URL = https://global.oup.com/academic/product/the-invisible-hand-9780199608133?

Review

Branko Milanovic:

"The recently published “The invisible hand?: How market economies have emerged and declined since AD 500” (Oxford University Press, 2016, 330 pages) by Bas van Bavel has, like all important books, a relatively simple core theory which Van Bavel, a well-known economic historian teaching at the University of Utrecht, illustrates on five historical examples: Iraq between 500 and 1100, Central and Northern Italy 1000-1500, the Low Countries 1100-1800, England 1800-1900, and the United States 1800-today. (The first three cases are discussed in detailed separate chapters, each running to 50-60 pages, while the last two, to which Western Europe may be appended, are discussed in a single chapter called “Epilogue”).

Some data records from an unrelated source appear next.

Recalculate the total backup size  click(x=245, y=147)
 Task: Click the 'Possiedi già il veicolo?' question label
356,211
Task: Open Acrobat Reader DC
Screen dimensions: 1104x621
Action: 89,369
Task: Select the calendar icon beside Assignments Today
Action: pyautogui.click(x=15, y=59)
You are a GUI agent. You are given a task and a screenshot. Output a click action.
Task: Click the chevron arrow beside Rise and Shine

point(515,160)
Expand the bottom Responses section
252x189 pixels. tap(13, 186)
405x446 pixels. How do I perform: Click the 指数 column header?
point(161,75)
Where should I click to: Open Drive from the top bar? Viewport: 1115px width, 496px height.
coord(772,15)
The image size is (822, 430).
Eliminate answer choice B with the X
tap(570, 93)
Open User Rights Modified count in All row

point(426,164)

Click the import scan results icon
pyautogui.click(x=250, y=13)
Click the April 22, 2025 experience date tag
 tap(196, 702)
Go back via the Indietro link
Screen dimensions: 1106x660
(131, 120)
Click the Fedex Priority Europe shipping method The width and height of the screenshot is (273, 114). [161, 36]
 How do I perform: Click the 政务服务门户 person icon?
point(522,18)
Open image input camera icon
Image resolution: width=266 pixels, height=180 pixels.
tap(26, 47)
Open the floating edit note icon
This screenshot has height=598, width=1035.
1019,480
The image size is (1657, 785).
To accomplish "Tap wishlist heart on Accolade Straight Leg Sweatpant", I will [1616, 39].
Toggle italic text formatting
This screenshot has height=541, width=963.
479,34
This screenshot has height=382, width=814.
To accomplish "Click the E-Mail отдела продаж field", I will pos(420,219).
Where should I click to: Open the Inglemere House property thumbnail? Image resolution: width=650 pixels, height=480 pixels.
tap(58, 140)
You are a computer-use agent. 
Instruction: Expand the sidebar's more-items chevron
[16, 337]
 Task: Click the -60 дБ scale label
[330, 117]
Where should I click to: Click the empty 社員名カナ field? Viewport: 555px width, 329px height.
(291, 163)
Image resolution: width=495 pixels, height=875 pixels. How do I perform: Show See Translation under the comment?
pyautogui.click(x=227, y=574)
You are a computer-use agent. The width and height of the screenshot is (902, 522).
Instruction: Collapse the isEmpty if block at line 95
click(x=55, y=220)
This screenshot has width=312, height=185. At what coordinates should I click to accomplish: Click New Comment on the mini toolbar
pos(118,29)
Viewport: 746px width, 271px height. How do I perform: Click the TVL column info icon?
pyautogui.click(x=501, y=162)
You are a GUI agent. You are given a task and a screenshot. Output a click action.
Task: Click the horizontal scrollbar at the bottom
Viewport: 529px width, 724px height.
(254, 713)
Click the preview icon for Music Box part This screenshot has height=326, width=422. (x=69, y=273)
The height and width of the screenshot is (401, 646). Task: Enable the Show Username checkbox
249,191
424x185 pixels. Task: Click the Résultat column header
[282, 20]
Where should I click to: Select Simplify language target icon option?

Van Bavel’s key idea is as follows. In societies where non-market constraints are dominant (say, in feudal societies), liberating factor markets is a truly revolutionary change. Ability of peasants to own some land or to lease it, of workers to work for wages rather than to be subjected to various types of corvées, or of the merchants to borrow at a more or less competitive market rather than to depend on usurious rates, is liberating at an individual level (gives person much greater freedom), secures property, and unleashes the forces of economic growth. The pace of activity quickens, growth accelerates (true, historically, from close to zero to some small number like 1% per year) and even inequality, economic and above all social, decreases. This is the period so well recognized and analyzed by Adam Smith. Van Bavel, in a nod to Braudel, shows that very similar “essors” have existed in the pre-medieval Iraq (then the most developed part of the world), medieval Central and Northern Italy (Florence, Venice, Milan, Genoa..) and on the cusp between the late medieval Europe and early modern period in the Low Countries.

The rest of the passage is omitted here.